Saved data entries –

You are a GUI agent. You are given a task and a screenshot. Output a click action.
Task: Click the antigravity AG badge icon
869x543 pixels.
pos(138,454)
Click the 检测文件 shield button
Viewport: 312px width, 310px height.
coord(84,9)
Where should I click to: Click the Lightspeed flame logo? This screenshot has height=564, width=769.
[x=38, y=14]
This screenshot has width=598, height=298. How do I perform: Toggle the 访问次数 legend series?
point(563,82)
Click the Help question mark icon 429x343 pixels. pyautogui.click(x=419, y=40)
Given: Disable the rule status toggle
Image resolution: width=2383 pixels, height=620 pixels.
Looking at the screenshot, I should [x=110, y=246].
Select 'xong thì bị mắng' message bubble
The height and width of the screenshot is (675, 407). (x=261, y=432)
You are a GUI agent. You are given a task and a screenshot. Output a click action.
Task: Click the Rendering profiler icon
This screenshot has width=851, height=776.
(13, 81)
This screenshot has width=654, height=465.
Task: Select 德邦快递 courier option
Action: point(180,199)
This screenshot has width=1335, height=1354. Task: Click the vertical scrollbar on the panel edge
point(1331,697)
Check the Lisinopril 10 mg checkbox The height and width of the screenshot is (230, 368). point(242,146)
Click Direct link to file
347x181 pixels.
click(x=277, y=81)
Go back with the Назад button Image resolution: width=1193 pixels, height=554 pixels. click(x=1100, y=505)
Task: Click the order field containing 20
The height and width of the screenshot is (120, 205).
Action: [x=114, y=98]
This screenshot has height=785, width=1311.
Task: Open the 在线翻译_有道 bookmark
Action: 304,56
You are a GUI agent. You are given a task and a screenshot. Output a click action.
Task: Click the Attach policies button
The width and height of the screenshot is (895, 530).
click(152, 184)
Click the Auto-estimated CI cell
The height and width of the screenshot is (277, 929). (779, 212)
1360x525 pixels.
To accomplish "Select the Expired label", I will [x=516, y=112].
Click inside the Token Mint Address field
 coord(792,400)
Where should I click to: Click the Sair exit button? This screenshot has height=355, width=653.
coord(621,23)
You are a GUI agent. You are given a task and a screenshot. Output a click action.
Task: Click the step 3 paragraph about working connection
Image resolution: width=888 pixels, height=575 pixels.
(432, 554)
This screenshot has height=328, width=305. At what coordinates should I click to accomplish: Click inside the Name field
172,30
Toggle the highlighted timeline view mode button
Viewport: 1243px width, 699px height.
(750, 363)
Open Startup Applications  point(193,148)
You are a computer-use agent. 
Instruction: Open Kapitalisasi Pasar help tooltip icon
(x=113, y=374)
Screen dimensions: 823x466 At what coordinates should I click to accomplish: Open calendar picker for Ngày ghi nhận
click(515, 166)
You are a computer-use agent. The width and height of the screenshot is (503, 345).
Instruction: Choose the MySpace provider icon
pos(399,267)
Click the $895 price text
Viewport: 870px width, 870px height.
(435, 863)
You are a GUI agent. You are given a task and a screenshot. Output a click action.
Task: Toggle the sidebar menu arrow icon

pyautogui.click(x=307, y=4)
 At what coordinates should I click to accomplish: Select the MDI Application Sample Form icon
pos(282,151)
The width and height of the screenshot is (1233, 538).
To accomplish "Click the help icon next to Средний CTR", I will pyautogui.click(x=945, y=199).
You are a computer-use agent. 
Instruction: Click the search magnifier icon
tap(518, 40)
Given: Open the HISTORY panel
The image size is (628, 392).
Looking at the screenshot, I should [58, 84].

Directions – In full and without alteration, copy the entries.

Solution for this exercise –
You are a GUI agent. You are given a task and a screenshot. Output a click action.
Task: Click the antigravity AG badge icon
869x543 pixels.
pos(138,454)
Click the 检测文件 shield button
Viewport: 312px width, 310px height.
coord(84,9)
Where should I click to: Click the Lightspeed flame logo? This screenshot has height=564, width=769.
[x=38, y=14]
This screenshot has width=598, height=298. How do I perform: Toggle the 访问次数 legend series?
point(563,82)
Click the Help question mark icon 429x343 pixels. pyautogui.click(x=419, y=40)
Given: Disable the rule status toggle
Image resolution: width=2383 pixels, height=620 pixels.
Looking at the screenshot, I should [x=110, y=246].
Select 'xong thì bị mắng' message bubble
The height and width of the screenshot is (675, 407). (x=261, y=432)
You are a GUI agent. You are given a task and a screenshot. Output a click action.
Task: Click the Rendering profiler icon
This screenshot has width=851, height=776.
(13, 81)
This screenshot has width=654, height=465.
Task: Select 德邦快递 courier option
Action: point(180,199)
This screenshot has width=1335, height=1354. Task: Click the vertical scrollbar on the panel edge
point(1331,697)
Check the Lisinopril 10 mg checkbox The height and width of the screenshot is (230, 368). point(242,146)
Click Direct link to file
347x181 pixels.
click(x=277, y=81)
Go back with the Назад button Image resolution: width=1193 pixels, height=554 pixels. click(x=1100, y=505)
Task: Click the order field containing 20
The height and width of the screenshot is (120, 205).
Action: [x=114, y=98]
This screenshot has height=785, width=1311.
Task: Open the 在线翻译_有道 bookmark
Action: 304,56
You are a GUI agent. You are given a task and a screenshot. Output a click action.
Task: Click the Attach policies button
The width and height of the screenshot is (895, 530).
click(152, 184)
Click the Auto-estimated CI cell
The height and width of the screenshot is (277, 929). (779, 212)
1360x525 pixels.
To accomplish "Select the Expired label", I will [x=516, y=112].
Click inside the Token Mint Address field
 coord(792,400)
Where should I click to: Click the Sair exit button? This screenshot has height=355, width=653.
coord(621,23)
You are a GUI agent. You are given a task and a screenshot. Output a click action.
Task: Click the step 3 paragraph about working connection
Image resolution: width=888 pixels, height=575 pixels.
(432, 554)
This screenshot has height=328, width=305. At what coordinates should I click to accomplish: Click inside the Name field
172,30
Toggle the highlighted timeline view mode button
Viewport: 1243px width, 699px height.
(750, 363)
Open Startup Applications  point(193,148)
You are a computer-use agent. 
Instruction: Open Kapitalisasi Pasar help tooltip icon
(x=113, y=374)
Screen dimensions: 823x466 At what coordinates should I click to accomplish: Open calendar picker for Ngày ghi nhận
click(515, 166)
You are a computer-use agent. The width and height of the screenshot is (503, 345).
Instruction: Choose the MySpace provider icon
pos(399,267)
Click the $895 price text
Viewport: 870px width, 870px height.
(435, 863)
You are a GUI agent. You are given a task and a screenshot. Output a click action.
Task: Toggle the sidebar menu arrow icon

pyautogui.click(x=307, y=4)
 At what coordinates should I click to accomplish: Select the MDI Application Sample Form icon
pos(282,151)
The width and height of the screenshot is (1233, 538).
To accomplish "Click the help icon next to Средний CTR", I will pyautogui.click(x=945, y=199).
You are a computer-use agent. 
Instruction: Click the search magnifier icon
tap(518, 40)
Given: Open the HISTORY panel
The image size is (628, 392).
Looking at the screenshot, I should [58, 84].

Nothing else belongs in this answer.